Zusätzliche Recherchen zur touristischen Bedeutung des Standorts zeigen, dass das Kitzsteinhorn als erstes Gletscherskigebiet Österreichs eine zentrale Rolle für die Wirtschaft in der Region Zell am See-Kaprun spielt. Die Installation lockt jährlich tausende Gäste an, die über den Ice Camp Trail oder direkt über die Skipisten zum Alpincenter gelangen. Neben der statischen Ausstellung wird das Areal im März und April durch die Eventreihe „Ice Camp Sounds“ mit Live-Auftritten bespielt. Das Projekt ist temporär angelegt und bleibt bis zur temperaturbedingten Schmelze im Frühjahr, voraussichtlich Mitte April, für den Publikumsverkehr zugänglich. Die logistische Versorgung der Bar und die Wartung der Eisskulpturen erfordern einen kontinuierlichen Einsatz des Personals vor Ort.
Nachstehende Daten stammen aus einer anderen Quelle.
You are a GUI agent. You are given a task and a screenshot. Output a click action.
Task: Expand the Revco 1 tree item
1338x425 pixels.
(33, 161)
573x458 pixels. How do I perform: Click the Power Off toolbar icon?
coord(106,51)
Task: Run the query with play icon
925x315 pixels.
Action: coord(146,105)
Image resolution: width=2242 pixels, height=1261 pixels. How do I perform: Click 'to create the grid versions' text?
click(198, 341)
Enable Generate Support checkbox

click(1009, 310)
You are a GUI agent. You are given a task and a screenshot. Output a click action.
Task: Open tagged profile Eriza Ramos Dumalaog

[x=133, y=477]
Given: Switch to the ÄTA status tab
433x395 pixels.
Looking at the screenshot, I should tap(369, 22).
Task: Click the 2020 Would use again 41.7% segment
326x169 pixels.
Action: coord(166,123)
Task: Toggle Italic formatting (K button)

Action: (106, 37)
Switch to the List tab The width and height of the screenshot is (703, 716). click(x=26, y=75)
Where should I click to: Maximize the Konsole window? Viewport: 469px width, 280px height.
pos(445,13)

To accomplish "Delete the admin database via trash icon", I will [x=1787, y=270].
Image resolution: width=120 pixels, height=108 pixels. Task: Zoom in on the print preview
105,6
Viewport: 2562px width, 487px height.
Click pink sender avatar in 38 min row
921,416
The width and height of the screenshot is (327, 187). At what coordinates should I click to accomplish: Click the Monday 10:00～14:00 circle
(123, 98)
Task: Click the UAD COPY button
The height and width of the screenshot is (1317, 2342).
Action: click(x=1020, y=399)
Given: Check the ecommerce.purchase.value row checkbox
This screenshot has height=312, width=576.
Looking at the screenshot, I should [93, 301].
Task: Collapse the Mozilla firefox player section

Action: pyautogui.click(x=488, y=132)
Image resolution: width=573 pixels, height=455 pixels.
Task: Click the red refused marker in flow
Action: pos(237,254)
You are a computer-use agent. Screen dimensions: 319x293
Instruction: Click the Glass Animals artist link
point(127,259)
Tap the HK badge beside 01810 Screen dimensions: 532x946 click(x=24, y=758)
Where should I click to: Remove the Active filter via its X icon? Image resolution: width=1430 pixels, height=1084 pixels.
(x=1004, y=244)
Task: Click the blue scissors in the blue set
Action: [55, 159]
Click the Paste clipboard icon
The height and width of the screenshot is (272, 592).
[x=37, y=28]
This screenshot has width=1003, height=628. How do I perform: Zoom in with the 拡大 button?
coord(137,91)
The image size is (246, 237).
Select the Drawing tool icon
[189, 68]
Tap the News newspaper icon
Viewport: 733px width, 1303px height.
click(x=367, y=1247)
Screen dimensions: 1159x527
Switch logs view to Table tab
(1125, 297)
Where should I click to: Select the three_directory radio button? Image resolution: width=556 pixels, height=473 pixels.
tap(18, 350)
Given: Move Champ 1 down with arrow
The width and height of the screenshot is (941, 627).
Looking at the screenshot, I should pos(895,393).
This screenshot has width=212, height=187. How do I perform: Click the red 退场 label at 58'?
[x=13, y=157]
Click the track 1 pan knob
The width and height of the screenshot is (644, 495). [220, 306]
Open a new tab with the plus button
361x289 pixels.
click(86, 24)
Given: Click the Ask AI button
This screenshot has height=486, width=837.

Die künstlerische Gestaltung greift abstrakte Motive auf: Während „Mondo Tondo“ den kulturellen Austausch symbolisiert, steht „U-Turn“ für die Bereitschaft zu systemischen Kurskorrekturen. Der Standort auf 2.600 Metern stellt dabei sicher, dass die Exponate über mehrere Monate in ihrer Form erhalten bleiben. Die Region investiert massiv in solche Attraktionen, um das Angebot abseits des reinen Skisports zu diversifizieren und die Verweildauer der Gäste am Berg zu erhöhen. Das Ice Camp hat sich somit von einer reinen Markeninszenierung zu einem überregional bekannten Kulturprojekt entwickelt, das die Grenzen zwischen Alpinsport und moderner Bildhauerei verschwimmen lässt.